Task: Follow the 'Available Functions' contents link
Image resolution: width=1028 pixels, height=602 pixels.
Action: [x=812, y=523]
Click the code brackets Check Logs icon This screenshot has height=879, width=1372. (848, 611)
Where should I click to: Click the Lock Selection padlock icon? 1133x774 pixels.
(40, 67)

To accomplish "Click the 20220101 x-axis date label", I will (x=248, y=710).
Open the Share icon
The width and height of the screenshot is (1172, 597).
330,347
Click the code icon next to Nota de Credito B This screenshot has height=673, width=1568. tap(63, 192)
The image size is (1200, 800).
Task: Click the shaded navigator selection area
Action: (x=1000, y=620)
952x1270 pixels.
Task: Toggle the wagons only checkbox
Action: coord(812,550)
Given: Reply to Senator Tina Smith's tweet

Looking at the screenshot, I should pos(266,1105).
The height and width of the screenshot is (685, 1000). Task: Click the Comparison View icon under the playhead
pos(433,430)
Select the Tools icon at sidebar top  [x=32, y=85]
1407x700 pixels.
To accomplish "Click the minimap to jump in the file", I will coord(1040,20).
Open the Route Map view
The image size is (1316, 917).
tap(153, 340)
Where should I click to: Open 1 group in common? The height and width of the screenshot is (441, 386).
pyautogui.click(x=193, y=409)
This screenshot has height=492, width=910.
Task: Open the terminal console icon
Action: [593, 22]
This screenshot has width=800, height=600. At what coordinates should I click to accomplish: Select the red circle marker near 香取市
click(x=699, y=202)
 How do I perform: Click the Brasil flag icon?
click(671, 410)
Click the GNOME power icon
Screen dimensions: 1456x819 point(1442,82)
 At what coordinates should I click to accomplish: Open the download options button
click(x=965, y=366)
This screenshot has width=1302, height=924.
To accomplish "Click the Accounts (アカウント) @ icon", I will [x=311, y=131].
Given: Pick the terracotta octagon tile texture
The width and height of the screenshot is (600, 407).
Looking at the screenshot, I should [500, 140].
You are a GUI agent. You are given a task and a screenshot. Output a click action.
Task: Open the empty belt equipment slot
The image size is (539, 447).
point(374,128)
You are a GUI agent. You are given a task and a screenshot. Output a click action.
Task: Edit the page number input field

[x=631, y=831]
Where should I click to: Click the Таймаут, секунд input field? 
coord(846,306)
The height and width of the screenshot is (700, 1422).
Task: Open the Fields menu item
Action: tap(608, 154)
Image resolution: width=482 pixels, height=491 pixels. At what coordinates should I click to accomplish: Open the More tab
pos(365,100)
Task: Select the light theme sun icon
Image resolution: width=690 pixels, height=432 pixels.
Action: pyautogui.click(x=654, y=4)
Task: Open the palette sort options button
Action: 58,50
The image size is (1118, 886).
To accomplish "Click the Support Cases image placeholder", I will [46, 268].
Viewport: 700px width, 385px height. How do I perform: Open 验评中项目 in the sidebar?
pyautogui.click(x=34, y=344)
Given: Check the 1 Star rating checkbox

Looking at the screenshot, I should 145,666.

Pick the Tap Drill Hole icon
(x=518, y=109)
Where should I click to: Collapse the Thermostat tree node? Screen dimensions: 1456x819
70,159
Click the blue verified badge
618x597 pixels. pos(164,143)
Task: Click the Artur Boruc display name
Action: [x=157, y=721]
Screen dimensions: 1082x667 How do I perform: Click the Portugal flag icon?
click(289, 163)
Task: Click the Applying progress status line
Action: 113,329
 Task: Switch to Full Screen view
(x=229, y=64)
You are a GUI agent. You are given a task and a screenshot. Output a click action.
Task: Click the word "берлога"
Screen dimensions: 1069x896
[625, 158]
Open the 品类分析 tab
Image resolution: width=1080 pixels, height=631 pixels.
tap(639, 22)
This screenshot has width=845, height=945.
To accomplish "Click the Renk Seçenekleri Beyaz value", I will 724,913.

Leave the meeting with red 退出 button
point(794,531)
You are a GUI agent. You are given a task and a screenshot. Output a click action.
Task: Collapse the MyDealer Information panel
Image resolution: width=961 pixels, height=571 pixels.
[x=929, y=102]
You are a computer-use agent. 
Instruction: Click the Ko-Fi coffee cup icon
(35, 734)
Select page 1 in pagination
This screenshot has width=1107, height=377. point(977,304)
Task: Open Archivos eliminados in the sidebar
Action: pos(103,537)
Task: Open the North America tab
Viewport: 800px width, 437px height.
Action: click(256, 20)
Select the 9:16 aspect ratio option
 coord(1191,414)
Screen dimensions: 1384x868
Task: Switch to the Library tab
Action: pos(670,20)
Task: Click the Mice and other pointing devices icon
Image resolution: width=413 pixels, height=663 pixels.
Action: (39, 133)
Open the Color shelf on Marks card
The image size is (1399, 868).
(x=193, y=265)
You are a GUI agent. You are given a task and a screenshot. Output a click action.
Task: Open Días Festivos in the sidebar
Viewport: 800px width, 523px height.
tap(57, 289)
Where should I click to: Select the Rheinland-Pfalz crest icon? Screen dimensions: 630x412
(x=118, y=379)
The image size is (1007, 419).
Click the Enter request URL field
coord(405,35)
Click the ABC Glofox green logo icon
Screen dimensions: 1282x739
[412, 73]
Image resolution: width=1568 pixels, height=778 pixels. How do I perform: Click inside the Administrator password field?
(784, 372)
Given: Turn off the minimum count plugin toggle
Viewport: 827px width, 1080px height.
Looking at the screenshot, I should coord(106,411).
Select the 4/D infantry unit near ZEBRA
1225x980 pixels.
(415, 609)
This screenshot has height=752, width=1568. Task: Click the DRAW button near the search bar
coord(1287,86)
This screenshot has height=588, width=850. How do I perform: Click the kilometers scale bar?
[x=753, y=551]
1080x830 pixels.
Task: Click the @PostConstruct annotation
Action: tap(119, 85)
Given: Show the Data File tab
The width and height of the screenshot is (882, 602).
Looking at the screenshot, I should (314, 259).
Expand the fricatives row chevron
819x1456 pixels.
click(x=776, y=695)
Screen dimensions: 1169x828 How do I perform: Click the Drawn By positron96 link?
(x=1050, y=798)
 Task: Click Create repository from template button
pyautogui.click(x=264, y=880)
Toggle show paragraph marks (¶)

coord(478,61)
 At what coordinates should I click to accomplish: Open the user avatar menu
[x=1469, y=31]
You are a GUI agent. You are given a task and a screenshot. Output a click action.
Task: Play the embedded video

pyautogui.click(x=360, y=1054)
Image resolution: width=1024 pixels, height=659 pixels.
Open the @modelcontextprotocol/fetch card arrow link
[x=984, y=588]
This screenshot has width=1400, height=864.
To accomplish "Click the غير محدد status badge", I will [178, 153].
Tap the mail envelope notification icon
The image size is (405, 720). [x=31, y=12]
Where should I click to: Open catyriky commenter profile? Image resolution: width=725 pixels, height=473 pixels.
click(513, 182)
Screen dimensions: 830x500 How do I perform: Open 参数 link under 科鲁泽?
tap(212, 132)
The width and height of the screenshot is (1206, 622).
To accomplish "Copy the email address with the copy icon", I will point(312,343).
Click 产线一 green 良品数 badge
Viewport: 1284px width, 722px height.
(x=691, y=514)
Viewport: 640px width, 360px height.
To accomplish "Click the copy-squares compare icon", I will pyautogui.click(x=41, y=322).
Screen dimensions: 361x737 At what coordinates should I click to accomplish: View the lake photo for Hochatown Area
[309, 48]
○ ○ ○
PROBLEM TO SOLVE: Can you output every line of the entries above as a JSON list of strings, one string per line, leaving out the blank lines?

RESULT BELOW:
[
  "Task: Follow the 'Available Functions' contents link",
  "Image resolution: width=1028 pixels, height=602 pixels.",
  "Action: [x=812, y=523]",
  "Click the code brackets Check Logs icon This screenshot has height=879, width=1372. (848, 611)",
  "Where should I click to: Click the Lock Selection padlock icon? 1133x774 pixels.",
  "(40, 67)",
  "To accomplish \"Click the 20220101 x-axis date label\", I will (x=248, y=710).",
  "Open the Share icon",
  "The width and height of the screenshot is (1172, 597).",
  "330,347",
  "Click the code icon next to Nota de Credito B This screenshot has height=673, width=1568. tap(63, 192)",
  "The image size is (1200, 800).",
  "Task: Click the shaded navigator selection area",
  "Action: (x=1000, y=620)",
  "952x1270 pixels.",
  "Task: Toggle the wagons only checkbox",
  "Action: coord(812,550)",
  "Given: Reply to Senator Tina Smith's tweet",
  "Looking at the screenshot, I should pos(266,1105).",
  "The height and width of the screenshot is (685, 1000). Task: Click the Comparison View icon under the playhead",
  "pos(433,430)",
  "Select the Tools icon at sidebar top  [x=32, y=85]",
  "1407x700 pixels.",
  "To accomplish \"Click the minimap to jump in the file\", I will coord(1040,20).",
  "Open the Route Map view",
  "The image size is (1316, 917).",
  "tap(153, 340)",
  "Where should I click to: Open 1 group in common? The height and width of the screenshot is (441, 386).",
  "pyautogui.click(x=193, y=409)",
  "This screenshot has height=492, width=910.",
  "Task: Open the terminal console icon",
  "Action: [593, 22]",
  "This screenshot has width=800, height=600. At what coordinates should I click to accomplish: Select the red circle marker near 香取市",
  "click(x=699, y=202)",
  " How do I perform: Click the Brasil flag icon?",
  "click(671, 410)",
  "Click the GNOME power icon",
  "Screen dimensions: 1456x819 point(1442,82)",
  " At what coordinates should I click to accomplish: Open the download options button",
  "click(x=965, y=366)",
  "This screenshot has width=1302, height=924.",
  "To accomplish \"Click the Accounts (アカウント) @ icon\", I will [x=311, y=131].",
  "Given: Pick the terracotta octagon tile texture",
  "The width and height of the screenshot is (600, 407).",
  "Looking at the screenshot, I should [500, 140].",
  "You are a GUI agent. You are given a task and a screenshot. Output a click action.",
  "Task: Open the empty belt equipment slot",
  "The image size is (539, 447).",
  "point(374,128)",
  "You are a GUI agent. You are given a task and a screenshot. Output a click action.",
  "Task: Edit the page number input field",
  "[x=631, y=831]",
  "Where should I click to: Click the Таймаут, секунд input field? ",
  "coord(846,306)",
  "The height and width of the screenshot is (700, 1422).",
  "Task: Open the Fields menu item",
  "Action: tap(608, 154)",
  "Image resolution: width=482 pixels, height=491 pixels. At what coordinates should I click to accomplish: Open the More tab",
  "pos(365,100)",
  "Task: Select the light theme sun icon",
  "Image resolution: width=690 pixels, height=432 pixels.",
  "Action: pyautogui.click(x=654, y=4)",
  "Task: Open the palette sort options button",
  "Action: 58,50",
  "The image size is (1118, 886).",
  "To accomplish \"Click the Support Cases image placeholder\", I will [46, 268].",
  "Viewport: 700px width, 385px height. How do I perform: Open 验评中项目 in the sidebar?",
  "pyautogui.click(x=34, y=344)",
  "Given: Check the 1 Star rating checkbox",
  "Looking at the screenshot, I should 145,666.",
  "Pick the Tap Drill Hole icon",
  "(x=518, y=109)",
  "Where should I click to: Collapse the Thermostat tree node? Screen dimensions: 1456x819",
  "70,159",
  "Click the blue verified badge",
  "618x597 pixels. pos(164,143)",
  "Task: Click the Artur Boruc display name",
  "Action: [x=157, y=721]",
  "Screen dimensions: 1082x667 How do I perform: Click the Portugal flag icon?",
  "click(289, 163)",
  "Task: Click the Applying progress status line",
  "Action: 113,329",
  " Task: Switch to Full Screen view",
  "(x=229, y=64)",
  "You are a GUI agent. You are given a task and a screenshot. Output a click action.",
  "Task: Click the word \"берлога\"",
  "Screen dimensions: 1069x896",
  "[625, 158]",
  "Open the 品类分析 tab",
  "Image resolution: width=1080 pixels, height=631 pixels.",
  "tap(639, 22)",
  "This screenshot has width=845, height=945.",
  "To accomplish \"Click the Renk Seçenekleri Beyaz value\", I will 724,913.",
  "Leave the meeting with red 退出 button",
  "point(794,531)",
  "You are a GUI agent. You are given a task and a screenshot. Output a click action.",
  "Task: Collapse the MyDealer Information panel",
  "Image resolution: width=961 pixels, height=571 pixels.",
  "[x=929, y=102]",
  "You are a computer-use agent. ",
  "Instruction: Click the Ko-Fi coffee cup icon",
  "(35, 734)",
  "Select page 1 in pagination",
  "This screenshot has width=1107, height=377. point(977,304)",
  "Task: Open Archivos eliminados in the sidebar",
  "Action: pos(103,537)",
  "Task: Open the North America tab",
  "Viewport: 800px width, 437px height.",
  "Action: click(256, 20)",
  "Select the 9:16 aspect ratio option",
  " coord(1191,414)",
  "Screen dimensions: 1384x868",
  "Task: Switch to the Library tab",
  "Action: pos(670,20)",
  "Task: Click the Mice and other pointing devices icon",
  "Image resolution: width=413 pixels, height=663 pixels.",
  "Action: (39, 133)",
  "Open the Color shelf on Marks card",
  "The image size is (1399, 868).",
  "(x=193, y=265)",
  "You are a GUI agent. You are given a task and a screenshot. Output a click action.",
  "Task: Open Días Festivos in the sidebar",
  "Viewport: 800px width, 523px height.",
  "tap(57, 289)",
  "Where should I click to: Select the Rheinland-Pfalz crest icon? Screen dimensions: 630x412",
  "(x=118, y=379)",
  "The image size is (1007, 419).",
  "Click the Enter request URL field",
  "coord(405,35)",
  "Click the ABC Glofox green logo icon",
  "Screen dimensions: 1282x739",
  "[412, 73]",
  "Image resolution: width=1568 pixels, height=778 pixels. How do I perform: Click inside the Administrator password field?",
  "(784, 372)",
  "Given: Turn off the minimum count plugin toggle",
  "Viewport: 827px width, 1080px height.",
  "Looking at the screenshot, I should coord(106,411).",
  "Select the 4/D infantry unit near ZEBRA",
  "1225x980 pixels.",
  "(415, 609)",
  "This screenshot has height=752, width=1568. Task: Click the DRAW button near the search bar",
  "coord(1287,86)",
  "This screenshot has height=588, width=850. How do I perform: Click the kilometers scale bar?",
  "[x=753, y=551]",
  "1080x830 pixels.",
  "Task: Click the @PostConstruct annotation",
  "Action: tap(119, 85)",
  "Given: Show the Data File tab",
  "The width and height of the screenshot is (882, 602).",
  "Looking at the screenshot, I should (314, 259).",
  "Expand the fricatives row chevron",
  "819x1456 pixels.",
  "click(x=776, y=695)",
  "Screen dimensions: 1169x828 How do I perform: Click the Drawn By positron96 link?",
  "(x=1050, y=798)",
  " Task: Click Create repository from template button",
  "pyautogui.click(x=264, y=880)",
  "Toggle show paragraph marks (¶)",
  "coord(478,61)",
  " At what coordinates should I click to accomplish: Open the user avatar menu",
  "[x=1469, y=31]",
  "You are a GUI agent. You are given a task and a screenshot. Output a click action.",
  "Task: Play the embedded video",
  "pyautogui.click(x=360, y=1054)",
  "Image resolution: width=1024 pixels, height=659 pixels.",
  "Open the @modelcontextprotocol/fetch card arrow link",
  "[x=984, y=588]",
  "This screenshot has width=1400, height=864.",
  "To accomplish \"Click the غير محدد status badge\", I will [178, 153].",
  "Tap the mail envelope notification icon",
  "The image size is (405, 720). [x=31, y=12]",
  "Where should I click to: Open catyriky commenter profile? Image resolution: width=725 pixels, height=473 pixels.",
  "click(513, 182)",
  "Screen dimensions: 830x500 How do I perform: Open 参数 link under 科鲁泽?",
  "tap(212, 132)",
  "The width and height of the screenshot is (1206, 622).",
  "To accomplish \"Copy the email address with the copy icon\", I will point(312,343).",
  "Click 产线一 green 良品数 badge",
  "Viewport: 1284px width, 722px height.",
  "(x=691, y=514)",
  "Viewport: 640px width, 360px height.",
  "To accomplish \"Click the copy-squares compare icon\", I will pyautogui.click(x=41, y=322).",
  "Screen dimensions: 361x737 At what coordinates should I click to accomplish: View the lake photo for Hochatown Area",
  "[309, 48]"
]